Once the line holding "Given: Click the R key icon for Standard" is found in the listing below, write it out and each later line exactly, up to and including the one holding "Image resolution: width=1778".
#### Records shown ####
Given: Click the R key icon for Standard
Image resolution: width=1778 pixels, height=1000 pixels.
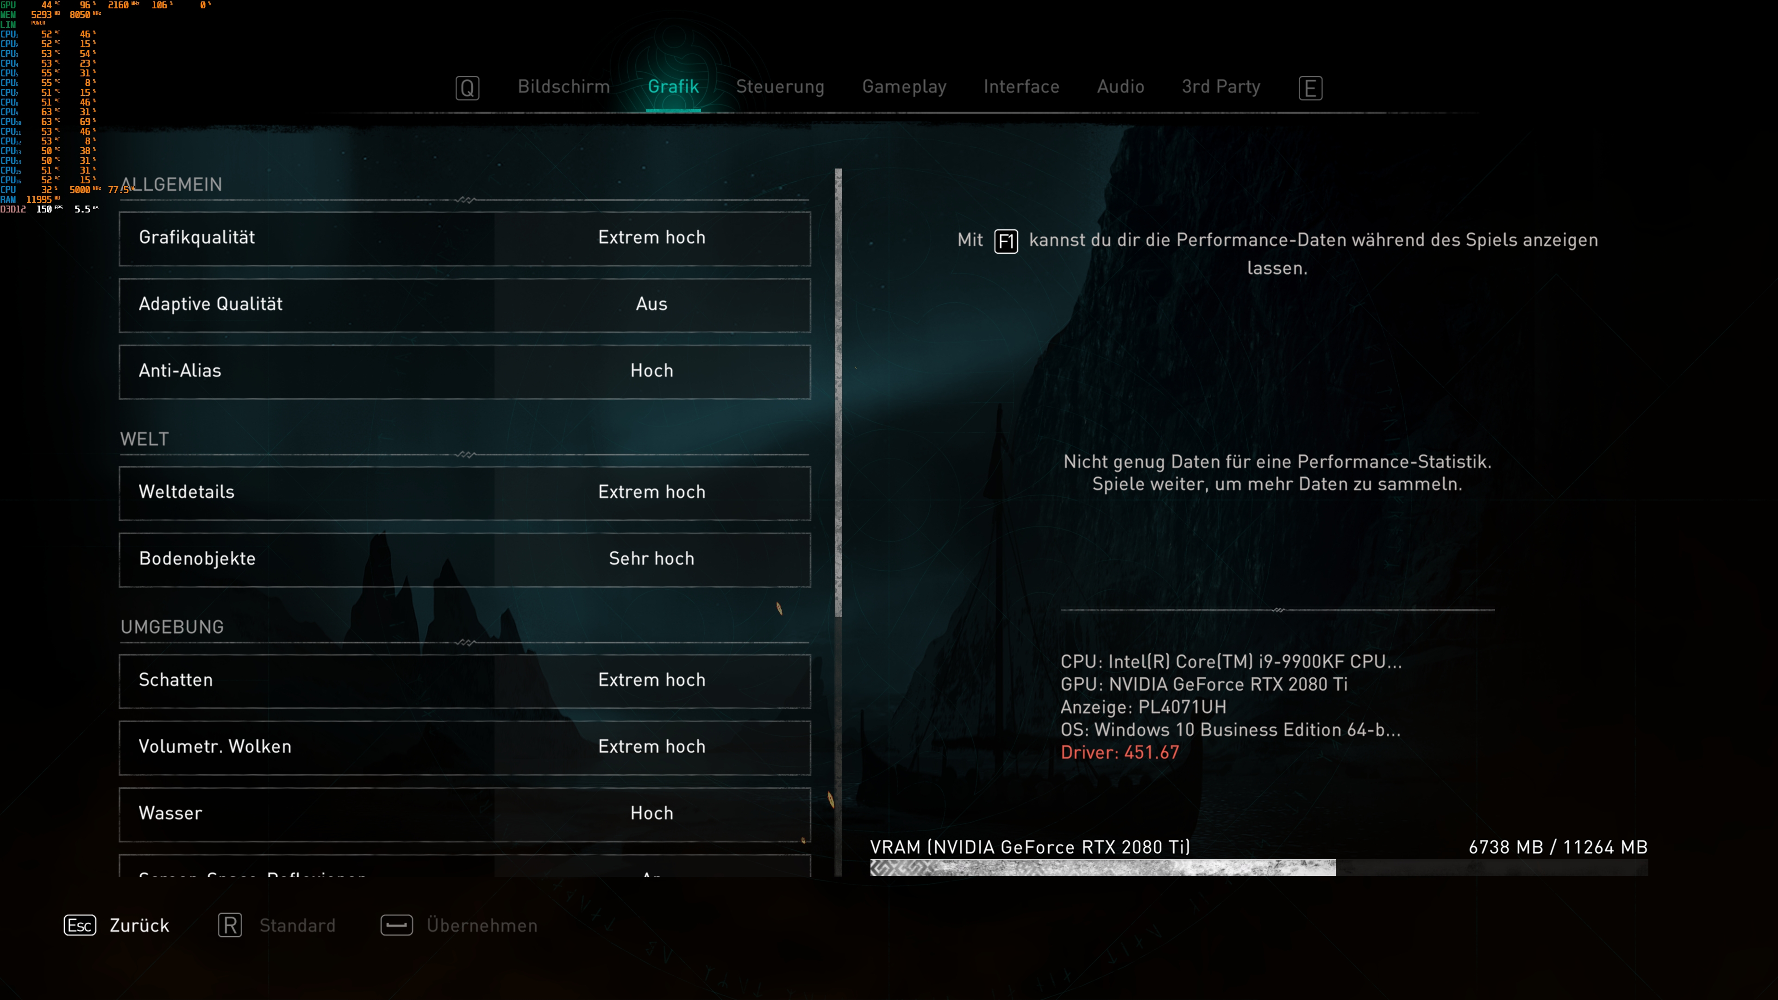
####
#### Records shown ####
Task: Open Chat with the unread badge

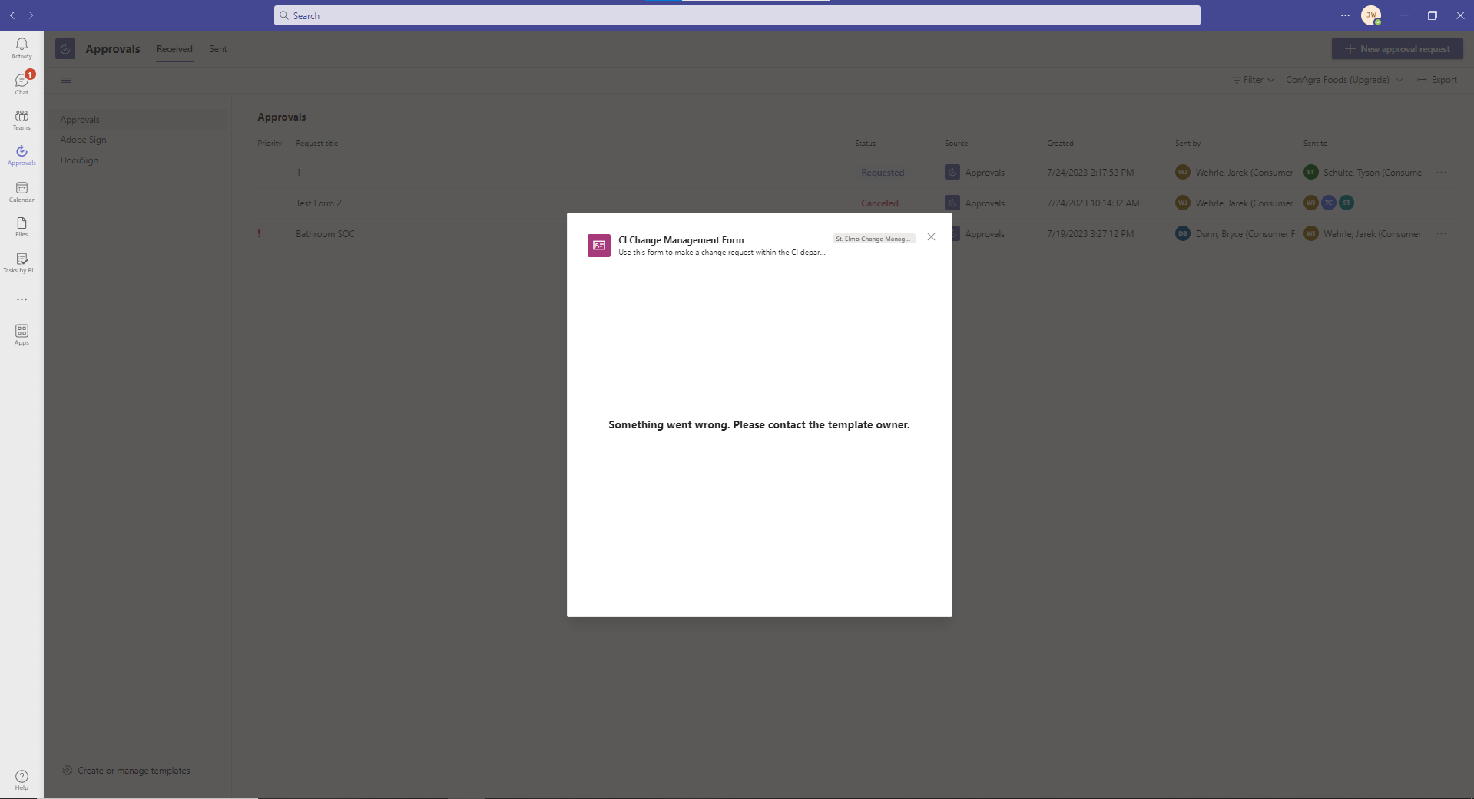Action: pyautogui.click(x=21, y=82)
####
#### Records shown ####
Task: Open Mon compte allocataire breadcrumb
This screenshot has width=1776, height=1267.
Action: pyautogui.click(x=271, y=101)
####
## [Output below]
Given: Click the R key icon for Standard
Image resolution: width=1778 pixels, height=1000 pixels.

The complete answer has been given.